◆ EXERCISE BRIEF
Copy out the data below. Keep every word as it is.

◆ TASK INPUT
-.-.-
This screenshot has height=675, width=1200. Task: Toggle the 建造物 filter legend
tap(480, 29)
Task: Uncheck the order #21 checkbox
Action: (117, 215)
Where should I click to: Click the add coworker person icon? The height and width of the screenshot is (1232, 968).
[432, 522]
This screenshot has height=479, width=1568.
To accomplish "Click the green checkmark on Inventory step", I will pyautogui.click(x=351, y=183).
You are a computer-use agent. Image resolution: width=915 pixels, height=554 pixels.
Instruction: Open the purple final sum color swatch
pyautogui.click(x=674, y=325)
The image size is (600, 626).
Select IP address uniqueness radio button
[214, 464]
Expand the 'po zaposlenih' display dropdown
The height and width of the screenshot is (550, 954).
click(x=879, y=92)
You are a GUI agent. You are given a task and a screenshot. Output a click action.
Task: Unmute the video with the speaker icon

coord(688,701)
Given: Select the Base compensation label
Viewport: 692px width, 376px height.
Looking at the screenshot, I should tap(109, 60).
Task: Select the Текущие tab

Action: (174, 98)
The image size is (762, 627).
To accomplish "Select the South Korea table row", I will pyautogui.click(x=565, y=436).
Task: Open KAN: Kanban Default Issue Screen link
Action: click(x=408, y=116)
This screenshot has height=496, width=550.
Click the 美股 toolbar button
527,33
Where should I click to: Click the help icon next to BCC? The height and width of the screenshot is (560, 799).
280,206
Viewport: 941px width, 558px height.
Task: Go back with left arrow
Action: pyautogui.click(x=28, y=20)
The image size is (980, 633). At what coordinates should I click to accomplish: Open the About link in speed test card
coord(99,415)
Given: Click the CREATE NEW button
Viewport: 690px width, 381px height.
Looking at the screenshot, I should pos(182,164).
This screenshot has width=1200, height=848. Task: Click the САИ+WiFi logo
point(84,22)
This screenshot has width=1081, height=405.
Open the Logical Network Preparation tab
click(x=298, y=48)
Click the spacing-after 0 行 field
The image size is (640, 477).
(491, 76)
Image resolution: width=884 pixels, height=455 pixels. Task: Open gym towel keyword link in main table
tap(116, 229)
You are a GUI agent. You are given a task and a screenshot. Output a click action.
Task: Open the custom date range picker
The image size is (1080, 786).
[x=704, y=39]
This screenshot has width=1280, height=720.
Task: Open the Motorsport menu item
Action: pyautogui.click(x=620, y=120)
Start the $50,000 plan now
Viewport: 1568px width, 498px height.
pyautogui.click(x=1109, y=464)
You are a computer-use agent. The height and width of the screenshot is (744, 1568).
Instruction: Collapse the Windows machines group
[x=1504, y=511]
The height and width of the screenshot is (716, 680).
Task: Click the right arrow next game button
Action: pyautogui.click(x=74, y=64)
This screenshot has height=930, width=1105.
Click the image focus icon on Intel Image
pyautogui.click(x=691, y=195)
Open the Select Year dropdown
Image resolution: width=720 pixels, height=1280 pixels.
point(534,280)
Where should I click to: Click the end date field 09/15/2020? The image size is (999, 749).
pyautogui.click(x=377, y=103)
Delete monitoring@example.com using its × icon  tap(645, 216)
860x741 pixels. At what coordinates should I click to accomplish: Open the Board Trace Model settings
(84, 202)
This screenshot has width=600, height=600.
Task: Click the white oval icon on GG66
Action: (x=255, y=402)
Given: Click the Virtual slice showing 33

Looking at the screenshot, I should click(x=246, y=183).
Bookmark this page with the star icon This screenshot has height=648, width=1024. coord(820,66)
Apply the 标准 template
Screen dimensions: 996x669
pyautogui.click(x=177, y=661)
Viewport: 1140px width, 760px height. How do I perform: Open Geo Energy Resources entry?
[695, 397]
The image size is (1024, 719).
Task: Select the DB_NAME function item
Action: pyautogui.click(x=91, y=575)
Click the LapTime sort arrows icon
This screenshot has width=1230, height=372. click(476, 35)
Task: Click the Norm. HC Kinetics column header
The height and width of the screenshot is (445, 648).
-.-.-
◆ FINAL ANSWER
This screenshot has height=675, width=1200. Task: Toggle the 建造物 filter legend
tap(480, 29)
Task: Uncheck the order #21 checkbox
Action: (117, 215)
Where should I click to: Click the add coworker person icon? The height and width of the screenshot is (1232, 968).
[432, 522]
This screenshot has height=479, width=1568.
To accomplish "Click the green checkmark on Inventory step", I will pyautogui.click(x=351, y=183).
You are a computer-use agent. Image resolution: width=915 pixels, height=554 pixels.
Instruction: Open the purple final sum color swatch
pyautogui.click(x=674, y=325)
The image size is (600, 626).
Select IP address uniqueness radio button
[214, 464]
Expand the 'po zaposlenih' display dropdown
The height and width of the screenshot is (550, 954).
click(x=879, y=92)
You are a GUI agent. You are given a task and a screenshot. Output a click action.
Task: Unmute the video with the speaker icon

coord(688,701)
Given: Select the Base compensation label
Viewport: 692px width, 376px height.
Looking at the screenshot, I should tap(109, 60).
Task: Select the Текущие tab

Action: (174, 98)
The image size is (762, 627).
To accomplish "Select the South Korea table row", I will pyautogui.click(x=565, y=436).
Task: Open KAN: Kanban Default Issue Screen link
Action: click(x=408, y=116)
This screenshot has height=496, width=550.
Click the 美股 toolbar button
527,33
Where should I click to: Click the help icon next to BCC? The height and width of the screenshot is (560, 799).
280,206
Viewport: 941px width, 558px height.
Task: Go back with left arrow
Action: pyautogui.click(x=28, y=20)
The image size is (980, 633). At what coordinates should I click to accomplish: Open the About link in speed test card
coord(99,415)
Given: Click the CREATE NEW button
Viewport: 690px width, 381px height.
Looking at the screenshot, I should pos(182,164).
This screenshot has width=1200, height=848. Task: Click the САИ+WiFi logo
point(84,22)
This screenshot has width=1081, height=405.
Open the Logical Network Preparation tab
click(x=298, y=48)
Click the spacing-after 0 行 field
The image size is (640, 477).
(491, 76)
Image resolution: width=884 pixels, height=455 pixels. Task: Open gym towel keyword link in main table
tap(116, 229)
You are a GUI agent. You are given a task and a screenshot. Output a click action.
Task: Open the custom date range picker
The image size is (1080, 786).
[x=704, y=39]
This screenshot has width=1280, height=720.
Task: Open the Motorsport menu item
Action: pyautogui.click(x=620, y=120)
Start the $50,000 plan now
Viewport: 1568px width, 498px height.
pyautogui.click(x=1109, y=464)
You are a computer-use agent. The height and width of the screenshot is (744, 1568).
Instruction: Collapse the Windows machines group
[x=1504, y=511]
The height and width of the screenshot is (716, 680).
Task: Click the right arrow next game button
Action: pyautogui.click(x=74, y=64)
This screenshot has height=930, width=1105.
Click the image focus icon on Intel Image
pyautogui.click(x=691, y=195)
Open the Select Year dropdown
Image resolution: width=720 pixels, height=1280 pixels.
point(534,280)
Where should I click to: Click the end date field 09/15/2020? The image size is (999, 749).
pyautogui.click(x=377, y=103)
Delete monitoring@example.com using its × icon  tap(645, 216)
860x741 pixels. At what coordinates should I click to accomplish: Open the Board Trace Model settings
(84, 202)
This screenshot has width=600, height=600.
Task: Click the white oval icon on GG66
Action: (x=255, y=402)
Given: Click the Virtual slice showing 33

Looking at the screenshot, I should click(x=246, y=183).
Bookmark this page with the star icon This screenshot has height=648, width=1024. coord(820,66)
Apply the 标准 template
Screen dimensions: 996x669
pyautogui.click(x=177, y=661)
Viewport: 1140px width, 760px height. How do I perform: Open Geo Energy Resources entry?
[695, 397]
The image size is (1024, 719).
Task: Select the DB_NAME function item
Action: pyautogui.click(x=91, y=575)
Click the LapTime sort arrows icon
This screenshot has width=1230, height=372. click(476, 35)
Task: Click the Norm. HC Kinetics column header
The height and width of the screenshot is (445, 648).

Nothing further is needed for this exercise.